Japanese Unexamined Patent Application Publication No. 2001-181860 discloses a technique of forming a film with a treatment solution containing a specific resin compound, a vanadium compound, and a metal compound containing a specific metal. However, the film has insufficient alkali resistance and does not provide sufficient corrosion resistance after alkaline degreasing; and the film has unresolved problems that, for example, the film tends to turn yellow under heating. Japanese Patent No. 3,883,831 discloses a technique of forming a film with a treatment agent containing a specific resin compound, a cationic urethane resin having a cationic functional group, a silane coupling agent having a reactive functional group, a Ti compound, and an acid compound with specific proportions. This technique provides a film excellent in terms of corrosion resistance and fingerprint resistance. However, corrosion resistance after alkaline degreasing, corrosion resistance in processed portions, and solvent resistance are not studied and these characteristics are not sufficiently achieved. Japanese Patent No. 4,078,044 discloses a technique relating to a surface-treatment agent containing at least one aqueous resin selected from a cationic resin and a nonionic resin, a metal compound containing a specific metal, and water. Similarly, alkali resistance, corrosion resistance in processed portions, and solvent resistance are not studied and these characteristics are not sufficiently achieved. Japanese Unexamined Patent Application Publication No. 2006-152436 discloses a technique employing a surface-treatment agent containing a cationic urethane, a cationic phenol polycondensate, and a compound containing titanium and a specific metal with specific proportions. However, solvent resistance and paintability are not studied and these characteristics are not sufficiently achieved.
In addition, all the existing surface-treatment agents containing silane coupling agents tend to have poor storage stability. Accordingly, even when surface-treatment agents after storage have normal appearance, the surface-treatment agents do not often provide desired characteristics. Existing techniques do not study such a problem at all.

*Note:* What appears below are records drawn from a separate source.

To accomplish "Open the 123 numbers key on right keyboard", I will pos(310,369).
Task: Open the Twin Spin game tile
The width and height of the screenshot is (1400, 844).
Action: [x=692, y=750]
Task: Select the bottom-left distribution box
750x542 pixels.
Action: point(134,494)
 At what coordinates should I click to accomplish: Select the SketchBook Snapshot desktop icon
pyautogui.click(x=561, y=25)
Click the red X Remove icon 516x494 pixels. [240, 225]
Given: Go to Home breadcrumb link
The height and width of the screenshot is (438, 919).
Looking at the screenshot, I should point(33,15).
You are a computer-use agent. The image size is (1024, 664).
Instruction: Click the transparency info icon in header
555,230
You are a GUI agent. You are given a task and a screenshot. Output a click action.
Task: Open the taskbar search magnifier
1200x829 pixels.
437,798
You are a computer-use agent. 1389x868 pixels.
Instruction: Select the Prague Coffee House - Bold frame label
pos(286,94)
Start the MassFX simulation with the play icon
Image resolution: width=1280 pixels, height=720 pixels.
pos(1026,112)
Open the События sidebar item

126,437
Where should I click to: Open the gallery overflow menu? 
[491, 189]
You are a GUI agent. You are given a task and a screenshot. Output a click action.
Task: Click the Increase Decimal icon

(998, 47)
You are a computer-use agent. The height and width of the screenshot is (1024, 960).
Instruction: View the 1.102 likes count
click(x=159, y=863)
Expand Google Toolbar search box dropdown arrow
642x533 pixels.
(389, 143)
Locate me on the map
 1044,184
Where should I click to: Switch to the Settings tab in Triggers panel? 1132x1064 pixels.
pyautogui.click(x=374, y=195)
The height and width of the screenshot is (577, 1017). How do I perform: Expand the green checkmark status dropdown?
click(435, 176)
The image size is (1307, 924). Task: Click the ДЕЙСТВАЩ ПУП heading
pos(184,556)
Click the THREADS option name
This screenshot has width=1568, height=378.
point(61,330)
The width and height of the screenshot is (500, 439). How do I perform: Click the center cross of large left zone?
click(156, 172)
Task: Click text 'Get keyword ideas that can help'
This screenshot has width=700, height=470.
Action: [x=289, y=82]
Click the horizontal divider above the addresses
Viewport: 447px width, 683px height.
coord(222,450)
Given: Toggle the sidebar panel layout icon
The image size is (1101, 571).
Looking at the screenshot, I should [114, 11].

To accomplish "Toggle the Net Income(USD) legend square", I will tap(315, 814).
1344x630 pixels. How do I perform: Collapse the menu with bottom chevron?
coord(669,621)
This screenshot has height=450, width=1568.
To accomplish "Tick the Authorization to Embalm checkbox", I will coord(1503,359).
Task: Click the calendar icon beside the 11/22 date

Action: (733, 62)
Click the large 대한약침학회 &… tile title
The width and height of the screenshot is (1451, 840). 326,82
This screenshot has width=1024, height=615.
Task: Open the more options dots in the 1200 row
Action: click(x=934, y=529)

It could therefore be helpful to provide a chromium-free surface-treatment agent used for coated steel sheets, overcomes the above-described problems of existing techniques, allows for formation of films having excellent corrosion resistance on surfaces of metal materials, provides excellent corrosion resistance in bent portions, solvent resistance, and paintability after alkaline degreasing, and has excellent storage stability in the state of a one-component agent; a method for producing a coated steel sheet with the treatment agent; and a surface-treated coated steel sheet.